We were told, coming to the end of the 00s, that the musical climate had changed. Dance music, in all its clubland forms, was over. The 2xCD compilations which had been such a untouchable income stream, a new one out every fortnight, had begun to eat themselves including the same tracks again and again. Nightclubs were, the nation was reliably informed, now about R&B and conspicuously consuming buckets of champagne, not dropping an E to trance music. That scene was so over.
Calvin Harris, on the cusp between albums one and two, poised at the very point where nobody would even notice him drop back into the void of obscurity, took a gamble. He defied orthodoxy because he believed that the kids, the teenagers and the twentysomethings, still wanted to do those Es and dance to that trance. He released an album of unabashed trance and took it on tour to festivals, jumping around like it was still cool to do so. And he was proved resoundingly, jackpot-winningly right.

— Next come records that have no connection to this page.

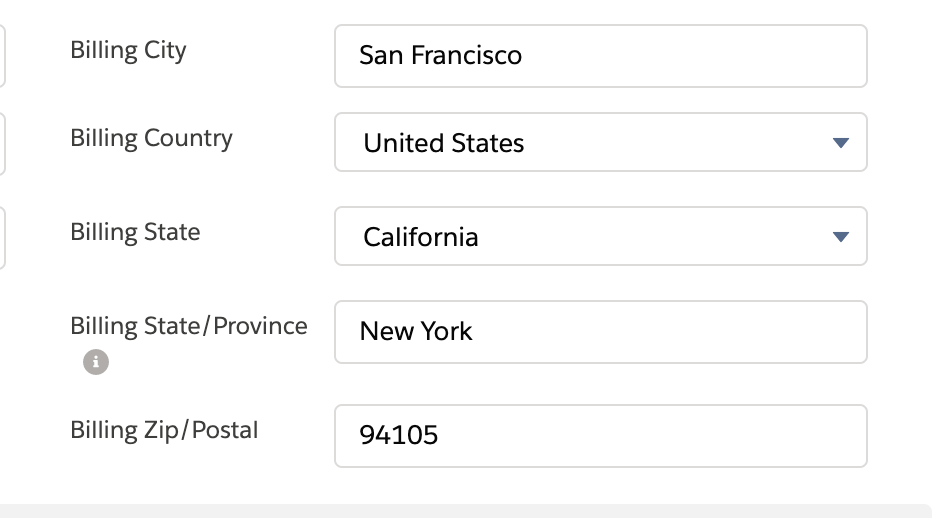The height and width of the screenshot is (518, 944).
Task: Open the dropdown showing California
Action: coord(600,237)
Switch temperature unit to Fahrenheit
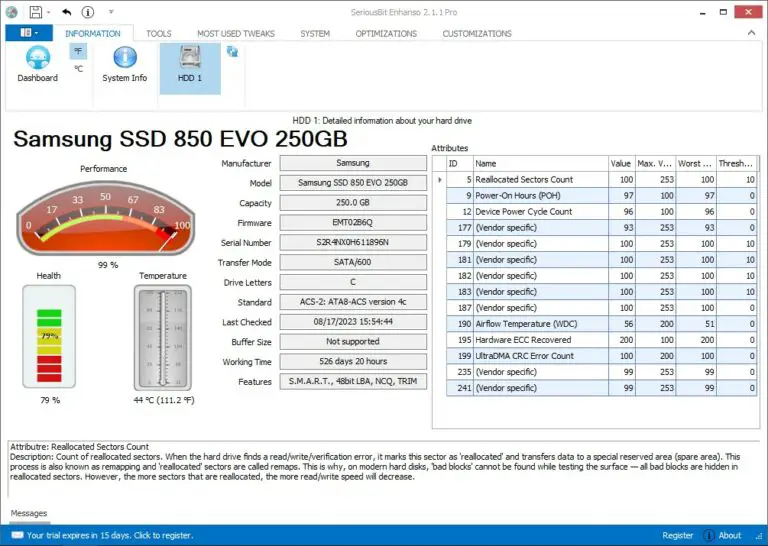 [x=78, y=50]
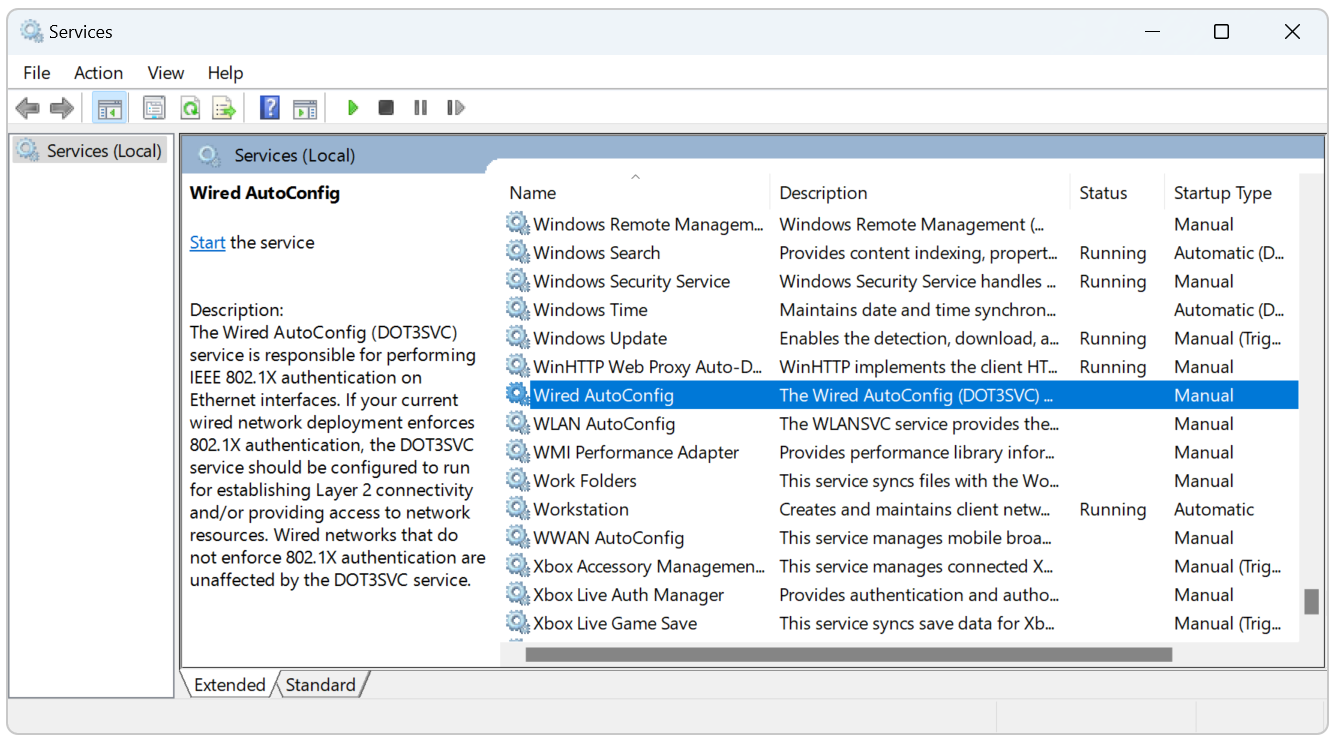This screenshot has width=1335, height=741.
Task: Open Properties from the toolbar icon
Action: (x=154, y=108)
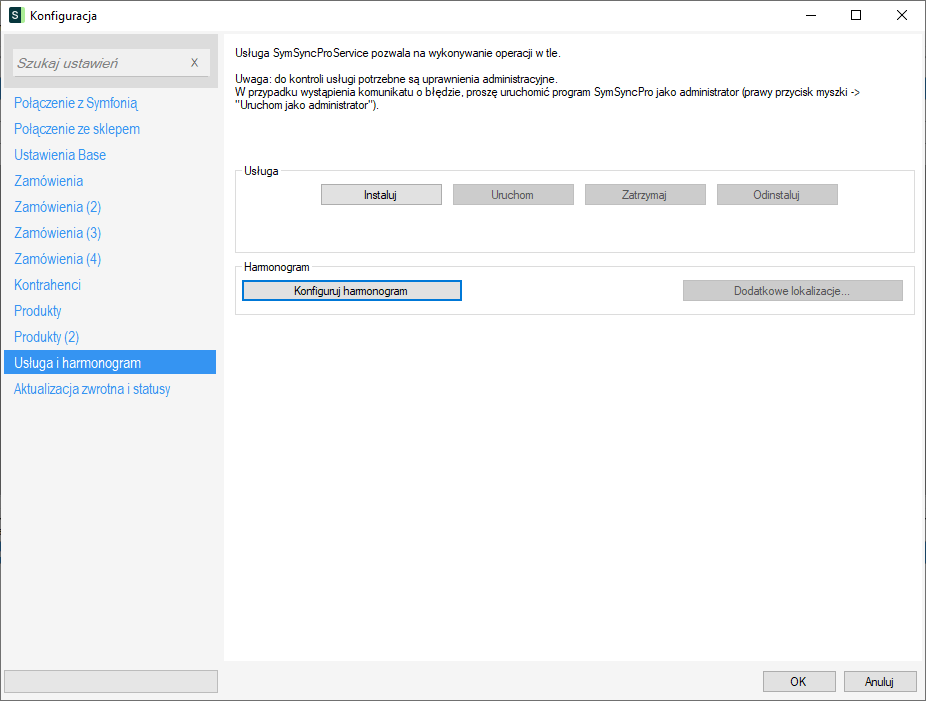This screenshot has height=701, width=926.
Task: Go to Ustawienia Base page
Action: [60, 155]
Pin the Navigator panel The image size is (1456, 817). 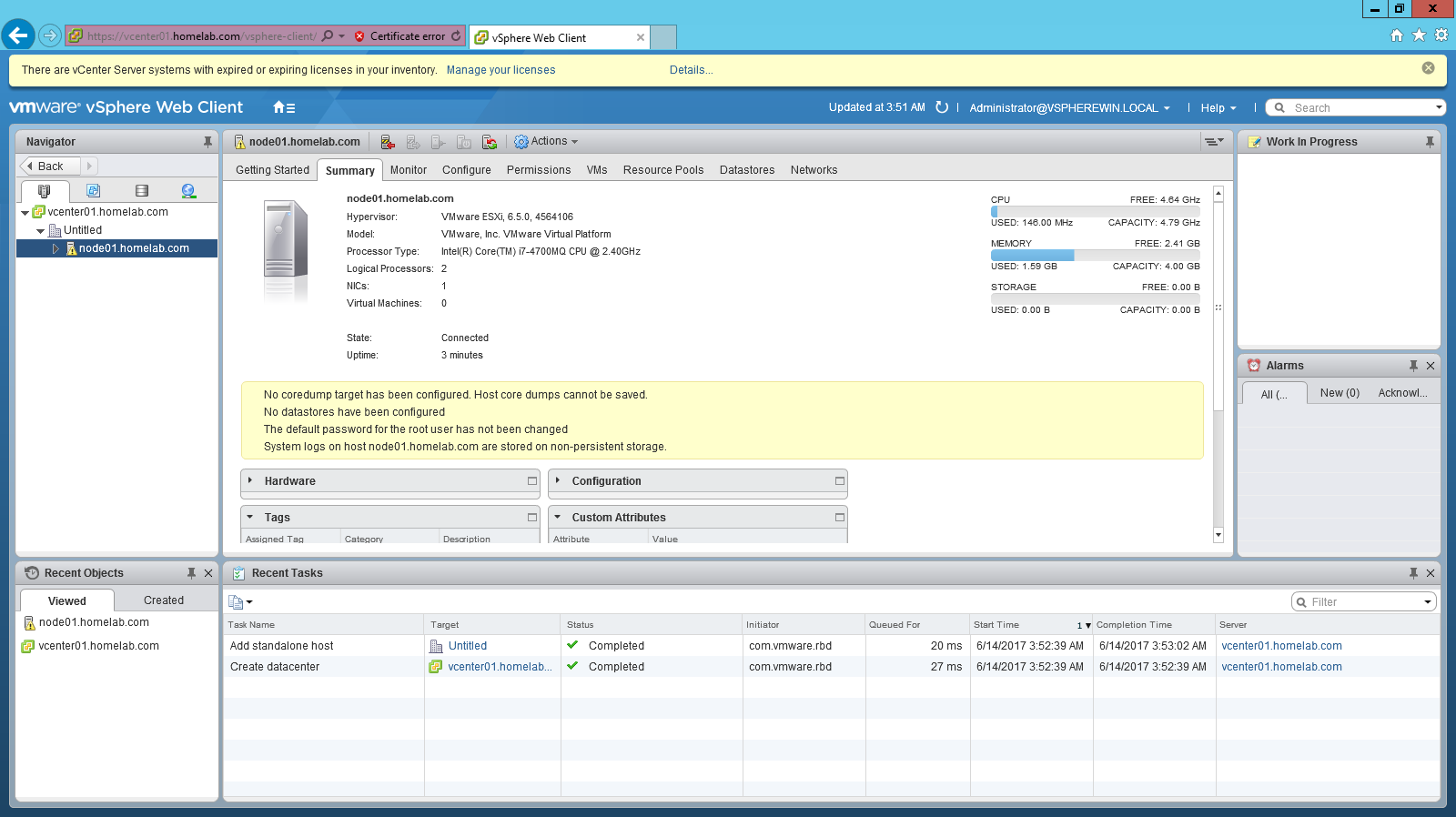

All that is precursor to this song, part of a victory lap which hasn’t ended. Harris’s albums are singles collections and greatest hits collections, the only tracks left unreleased because it’s time for a new cycle. This track, featuring rapper Example who saw which way the wind was blowing and let himself fly with it, is a favourite for the sheer driving run of it, the openness of its desire to start gentle and get heavy and fast and loud and then do the same again because that’s the point. That’s what you want. The guitar as foreplay to the buzzing, stepped synths and the mindless stuck-on-repeat drums. There are barely even verses, just two lines difference between each one. The structure of the whole thing crystalline and absolutely formulaic, absolutely predictable. Again, that’s what you want; that’s what you’re waiting for, if you don’t hate this. The now-venerated Nile Rodgers says that the verse is an excuse for the chorus, and the chorus is an excuse for the breakdown. In this track everything is an excuse for the moment the beat fires up and those huge slabs of synth kick in. It’s all about the teasing of the predictable.
Which is why, presumably, Harris isn’t and pop isn’t associated with risk. Success never is; it always seems so obvious in retrospect. This song will never be a classic, won’t be remembered by anyone except the Magic FM of 2030’s drivetime show. But it will always be welcome.